**TASKS FOR THIS EXERCISE:**
A) In the passage on home birth dangers, rewrite the portion starting at "The article focuses" and ending at "suspension in California.", replacing "Nevada" with "Idaho".
B) According to the passage on home birth dangers, in which state had the midwife faced the license suspension she moved to evade?
C) Continue the passage on home birth dangers from its final sentence.

━━ EXTRACT PROVIDED

Oregon-focused Study Highlights Dangers Surrounding Home Birth

A harrowing story in the magazine Pacific Standard highlights how loosely regulated midwife-supervised births often are, and the tragic consequences that can result. As the article’s sub-head notes: “in 30 states, Certified Professional Midwives are licensed to practice medicine with virtually no medical training.” This, in turn, can lead to serious injuries to children and even, as in this case, to deaths.

The article focuses on the experience of a Nevada couple whose baby died a few minutes after being born. As it lays out in detail, the warning signs about this particular pregnancy were clear for any trained professional to see. The problem was that by hiring a midwife in a state with particularly lax regulation the parents were left getting advice from someone fundamentally unqualified. “Had (the baby) been born in a hospital under the care of a nurse-midwife or physician, he almost certainly would have lived,” the magazine concludes.

The article goes on to note that it was only after matters had gone too far that the parents discovered that the ‘supervising physician’ listed by the midwife had never met her, and that the woman in question had moved to Nevada to evade a license suspension in California.

━━━━
━━ RAW DATA

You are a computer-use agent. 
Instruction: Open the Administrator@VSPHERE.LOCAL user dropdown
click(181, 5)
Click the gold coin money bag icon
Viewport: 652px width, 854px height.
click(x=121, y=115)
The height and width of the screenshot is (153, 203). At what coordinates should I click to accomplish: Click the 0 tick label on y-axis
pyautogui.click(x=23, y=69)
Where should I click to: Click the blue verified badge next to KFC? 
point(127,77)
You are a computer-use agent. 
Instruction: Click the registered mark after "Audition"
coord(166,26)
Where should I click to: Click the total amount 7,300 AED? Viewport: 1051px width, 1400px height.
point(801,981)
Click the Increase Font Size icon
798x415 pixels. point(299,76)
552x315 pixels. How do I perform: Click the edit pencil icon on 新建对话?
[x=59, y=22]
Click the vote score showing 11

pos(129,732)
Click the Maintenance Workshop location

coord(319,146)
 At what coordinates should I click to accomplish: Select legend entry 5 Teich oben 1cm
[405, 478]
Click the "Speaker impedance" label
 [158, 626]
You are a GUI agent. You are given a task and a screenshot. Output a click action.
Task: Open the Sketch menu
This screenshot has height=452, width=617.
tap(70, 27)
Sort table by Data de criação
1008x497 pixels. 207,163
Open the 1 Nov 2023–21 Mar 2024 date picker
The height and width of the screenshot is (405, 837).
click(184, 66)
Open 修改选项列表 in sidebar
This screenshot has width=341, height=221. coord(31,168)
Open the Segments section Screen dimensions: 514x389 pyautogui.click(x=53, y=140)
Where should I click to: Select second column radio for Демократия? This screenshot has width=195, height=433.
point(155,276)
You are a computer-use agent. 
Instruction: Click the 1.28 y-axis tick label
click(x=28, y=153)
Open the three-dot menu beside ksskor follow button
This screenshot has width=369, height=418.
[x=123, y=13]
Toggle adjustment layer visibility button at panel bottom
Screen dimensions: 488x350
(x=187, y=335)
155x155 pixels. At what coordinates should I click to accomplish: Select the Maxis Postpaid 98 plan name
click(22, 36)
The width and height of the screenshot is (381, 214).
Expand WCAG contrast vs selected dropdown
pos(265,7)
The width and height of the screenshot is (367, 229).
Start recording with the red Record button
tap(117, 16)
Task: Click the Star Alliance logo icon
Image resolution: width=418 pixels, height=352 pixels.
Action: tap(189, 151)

━━━━

**ANSWERS PER TASK:**
A)
The article focuses on the experience of a Idaho couple whose baby died a few minutes after being born. As it lays out in detail, the warning signs about this particular pregnancy were clear for any trained professional to see. The problem was that by hiring a midwife in a state with particularly lax regulation the parents were left getting advice from someone fundamentally unqualified. “Had (the baby) been born in a hospital under the care of a nurse-midwife or physician, he almost certainly would have lived,” the magazine concludes.

The article goes on to note that it was only after matters had gone too far that the parents discovered that the ‘supervising physician’ listed by the midwife had never met her, and that the woman in question had moved to Idaho to evade a license suspension in California.

B) California

C)
This story is particularly relevant here in Oregon because, as the article notes, “in states like Oregon and Washington, out-of-hospital births comprise up to six percent of births statewide,” compared with a national figure of only two percent. Yet even as they increase in popularity questions over safety persist. The magazine reports that an academic study published in the New England Journal of Medicine drawing on 80,000 Oregon births in 2012-13 “showed that planned home births had a higher likelihood of neonatal seizures and carried twice the risk of neonatal death than did in-hospital births.”

As an Oregon and Washington attorney with a particular focus on cases involving injuries to children and wrongful death (the case outlined in the article is currently the subject of a wrongful death suit) I hope that readers will take the time to look over the linked article in detail. As it makes clear, there are a number of different types of midwife – some have extensive medical training while others have virtually none. It is critical for any couple considering a home birth to educate themselves on the distinctions among practitioners and the pros and cons of different birthing scenarios.